Berlin (Allemagne), correspondance
Après la répression, la réplique de l’organisation Letzte Generation (« dernière génération ») ne s’est pas faite attendre. Mercredi 31 mai, un bouquet de manifestations est prévu dans les grandes villes d’Allemagne en soutien à cette association engagée depuis 2021 dans une lutte musclée contre le réchauffement climatique.
Dans une lettre ouverte adressée au chancelier allemand le 27 mai — qui les a récemment qualifiés de « détraqués » — les militants ont prévenu Olaf Scholz des conséquences des descentes de police survenues mercredi 24 mai : « D’innombrables personnes se sont inscrites à des formations de sit-in pour la semaine prochaine. » Ils entendent en effet intensifier leurs actions de blocage de la circulation et poursuivre leurs protestations. Les militants sont connus pour leurs actions spectaculaires : grèves de la faim, collage de mains sur le bitume, jet de purée sur les vitres protégeant des tableaux, interruption du trafic aérien...
L’opération policière lancée par le Parquet de Munich a conduit à quinze perquisitions, le 24 mai, dans plusieurs länder. Sept activistes sont soupçonnés de « constitution d’organisation criminelle ». Des comptes bancaires et le site internet de l’association ont été bloqués. Parmi les éléments à charge, la police bavaroise évoque le financement et les collectes de dons de l’organisation, jugés opaques voire illégaux, ainsi que la participation présumée de deux membres de Letzte Generation au sabotage de l’oléoduc Trieste-Ingolstadt, qui passe par la Bavière. Par ailleurs, de nombreuses plaintes ont été déposées contre les militants à cause des blocages de routes qui exaspèrent certains citoyens.
Les partis de gauche approuvent majoritairement l’action policière
Les deux syndicats de la police allemande n’ont pas manqué de saluer les descentes. « La justice intervient, c’est le bon signal d’un État de droit qui se défend », a déclaré le chef du syndicat DPolG Rainer Wendt en évoquant « la population qui souffre mille fois par jour de la terreur de rue de ces sauveurs autoproclamés du climat ». Originaire du Land de Hesse, la ministre sociale-démocrate de l’Intérieur Nancy Faeser soutient, elle aussi, la police bavaroise en estimant que « la crise climatique ne peut se régler que de manière démocratique ».

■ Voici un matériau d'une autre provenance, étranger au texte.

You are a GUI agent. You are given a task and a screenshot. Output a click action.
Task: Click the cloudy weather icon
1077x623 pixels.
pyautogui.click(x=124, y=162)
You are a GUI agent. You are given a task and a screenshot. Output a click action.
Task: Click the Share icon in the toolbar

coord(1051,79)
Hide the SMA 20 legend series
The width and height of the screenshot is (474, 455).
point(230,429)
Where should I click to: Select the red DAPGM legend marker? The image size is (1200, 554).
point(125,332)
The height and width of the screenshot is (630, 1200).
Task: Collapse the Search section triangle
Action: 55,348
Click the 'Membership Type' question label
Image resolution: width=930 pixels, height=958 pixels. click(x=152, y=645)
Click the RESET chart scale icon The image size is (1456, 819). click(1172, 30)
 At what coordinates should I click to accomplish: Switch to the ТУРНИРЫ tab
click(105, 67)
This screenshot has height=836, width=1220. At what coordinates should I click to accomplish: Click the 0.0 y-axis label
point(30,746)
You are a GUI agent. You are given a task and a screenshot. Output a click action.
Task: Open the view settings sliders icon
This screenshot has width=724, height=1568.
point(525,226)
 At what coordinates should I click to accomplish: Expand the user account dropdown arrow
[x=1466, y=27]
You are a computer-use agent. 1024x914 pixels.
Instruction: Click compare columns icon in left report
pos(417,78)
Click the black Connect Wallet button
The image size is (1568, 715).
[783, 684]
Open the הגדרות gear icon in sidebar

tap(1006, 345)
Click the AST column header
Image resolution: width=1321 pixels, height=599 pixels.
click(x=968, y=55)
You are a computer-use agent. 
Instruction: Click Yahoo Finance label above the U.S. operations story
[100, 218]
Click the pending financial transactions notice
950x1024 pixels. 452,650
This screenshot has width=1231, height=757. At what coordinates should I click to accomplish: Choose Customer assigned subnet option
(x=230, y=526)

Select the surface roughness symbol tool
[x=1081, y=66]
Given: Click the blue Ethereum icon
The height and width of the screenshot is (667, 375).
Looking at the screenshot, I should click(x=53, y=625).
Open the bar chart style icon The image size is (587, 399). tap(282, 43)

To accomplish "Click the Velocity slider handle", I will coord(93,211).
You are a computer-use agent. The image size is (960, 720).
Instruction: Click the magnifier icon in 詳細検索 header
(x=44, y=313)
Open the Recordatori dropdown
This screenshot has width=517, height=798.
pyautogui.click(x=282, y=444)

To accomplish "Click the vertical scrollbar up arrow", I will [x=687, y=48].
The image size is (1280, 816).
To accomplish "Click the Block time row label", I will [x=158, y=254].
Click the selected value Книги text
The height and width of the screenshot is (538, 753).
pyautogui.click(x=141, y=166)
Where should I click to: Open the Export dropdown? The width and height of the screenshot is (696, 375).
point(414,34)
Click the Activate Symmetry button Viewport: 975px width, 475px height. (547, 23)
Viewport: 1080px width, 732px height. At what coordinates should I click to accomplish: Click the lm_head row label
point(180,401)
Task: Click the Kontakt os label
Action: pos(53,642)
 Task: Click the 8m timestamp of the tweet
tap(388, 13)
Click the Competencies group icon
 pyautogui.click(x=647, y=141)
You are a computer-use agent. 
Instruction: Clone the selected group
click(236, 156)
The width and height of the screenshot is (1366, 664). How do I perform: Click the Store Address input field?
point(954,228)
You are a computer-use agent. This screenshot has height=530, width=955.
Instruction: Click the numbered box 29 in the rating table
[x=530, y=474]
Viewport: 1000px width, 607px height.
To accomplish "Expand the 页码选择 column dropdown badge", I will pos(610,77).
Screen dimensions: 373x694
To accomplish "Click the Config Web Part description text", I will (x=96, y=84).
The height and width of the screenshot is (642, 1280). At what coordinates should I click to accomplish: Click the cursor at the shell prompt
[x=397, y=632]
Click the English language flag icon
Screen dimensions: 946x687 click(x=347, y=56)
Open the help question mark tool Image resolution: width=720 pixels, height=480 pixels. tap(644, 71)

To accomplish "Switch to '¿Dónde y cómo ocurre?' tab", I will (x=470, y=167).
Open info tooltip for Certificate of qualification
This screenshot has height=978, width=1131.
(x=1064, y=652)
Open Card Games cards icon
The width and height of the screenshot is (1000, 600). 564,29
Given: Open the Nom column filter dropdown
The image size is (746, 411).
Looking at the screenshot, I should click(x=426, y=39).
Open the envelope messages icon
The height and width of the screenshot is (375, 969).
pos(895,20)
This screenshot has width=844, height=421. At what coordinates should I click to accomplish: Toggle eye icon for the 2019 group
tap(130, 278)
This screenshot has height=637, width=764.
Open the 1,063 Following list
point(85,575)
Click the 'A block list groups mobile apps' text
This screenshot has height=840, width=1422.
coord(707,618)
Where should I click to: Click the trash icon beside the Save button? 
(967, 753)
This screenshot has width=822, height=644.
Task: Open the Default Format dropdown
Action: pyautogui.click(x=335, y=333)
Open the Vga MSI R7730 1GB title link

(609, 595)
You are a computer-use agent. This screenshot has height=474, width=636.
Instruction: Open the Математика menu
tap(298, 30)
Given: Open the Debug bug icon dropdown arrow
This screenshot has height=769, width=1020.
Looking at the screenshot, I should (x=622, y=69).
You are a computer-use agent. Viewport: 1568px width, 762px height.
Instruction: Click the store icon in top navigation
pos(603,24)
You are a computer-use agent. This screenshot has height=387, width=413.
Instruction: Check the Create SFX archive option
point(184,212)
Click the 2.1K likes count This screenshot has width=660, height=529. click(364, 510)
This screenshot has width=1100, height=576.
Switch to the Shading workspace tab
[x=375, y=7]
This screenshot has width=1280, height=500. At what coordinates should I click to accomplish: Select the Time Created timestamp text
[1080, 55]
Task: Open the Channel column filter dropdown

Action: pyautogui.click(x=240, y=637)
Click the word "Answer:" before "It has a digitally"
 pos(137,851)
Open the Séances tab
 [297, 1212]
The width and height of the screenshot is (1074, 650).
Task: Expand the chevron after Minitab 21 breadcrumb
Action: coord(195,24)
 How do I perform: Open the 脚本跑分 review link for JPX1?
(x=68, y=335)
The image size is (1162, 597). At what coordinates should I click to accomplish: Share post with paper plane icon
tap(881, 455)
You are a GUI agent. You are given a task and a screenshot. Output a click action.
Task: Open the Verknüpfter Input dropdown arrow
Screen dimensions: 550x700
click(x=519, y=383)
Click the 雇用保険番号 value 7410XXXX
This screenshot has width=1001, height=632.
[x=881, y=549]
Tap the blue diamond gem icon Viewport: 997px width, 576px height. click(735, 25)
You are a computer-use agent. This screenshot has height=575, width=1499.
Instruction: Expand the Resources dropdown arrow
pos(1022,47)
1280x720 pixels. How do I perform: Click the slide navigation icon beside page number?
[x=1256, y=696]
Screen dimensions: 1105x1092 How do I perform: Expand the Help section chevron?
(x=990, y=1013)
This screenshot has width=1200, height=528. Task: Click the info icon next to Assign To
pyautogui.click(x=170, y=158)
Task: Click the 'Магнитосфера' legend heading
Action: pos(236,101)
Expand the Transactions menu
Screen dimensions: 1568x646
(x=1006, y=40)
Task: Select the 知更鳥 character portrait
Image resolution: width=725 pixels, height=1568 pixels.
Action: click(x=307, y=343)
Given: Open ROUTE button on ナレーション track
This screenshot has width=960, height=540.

Pendant que l’opposition conservatrice demande la surveillance du mouvement par les services de renseignement intérieur, les partis de la coalition gouvernementale (SPD, libéraux et écologistes) approuvent l’action policière ou la contestent timidement. Même les leaders de la gauche radicale, critiques sur la disproportion de l’action policière et les arrestations provisoires, ne claironnent pas leur soutien aux actions de blocage ou de sabotage. Rares sont les pointures politiques à être montées au créneau sur ce terrain électoralement sensible.

Fin avril, le ministre allemand de l’Économie Robert Habeck (Verts) exprimait ainsi sa compréhension pour les activistes de la « dernière génération », tout en critiquant leurs formes de protestation. « C’est une grande réussite historique de Fridays for Future [considérée comme berceau politique des militants de Letzte Generation] que d’avoir réussi à obtenir une majorité sociale pour la protection du climat », assurait-il lors d’un débat public à Kiel fin avril. Avant d’ajouter que la « radicalisation actuelle ne crée pas la majorité ».
Letzte Generation n’a pas l’intention de baisser les bras. Sur l’un de ses forums, certains membres estiment qu’il faut au contraire « profiter de la dynamique actuelle » pour accélérer. Le mouvement a d’ailleurs annoncé, sans donner de chiffres précis, que leurs rangs grossissaient depuis les descentes de police. Enfin, en moins d’une semaine, près de 500 000 euros ont été versés sur la cagnotte qu’ils viennent de créer pour payer les amendes infligées aux militants, en attendant que leurs comptes soient débloqués. L’association a donc plus que jamais les moyens d’agir.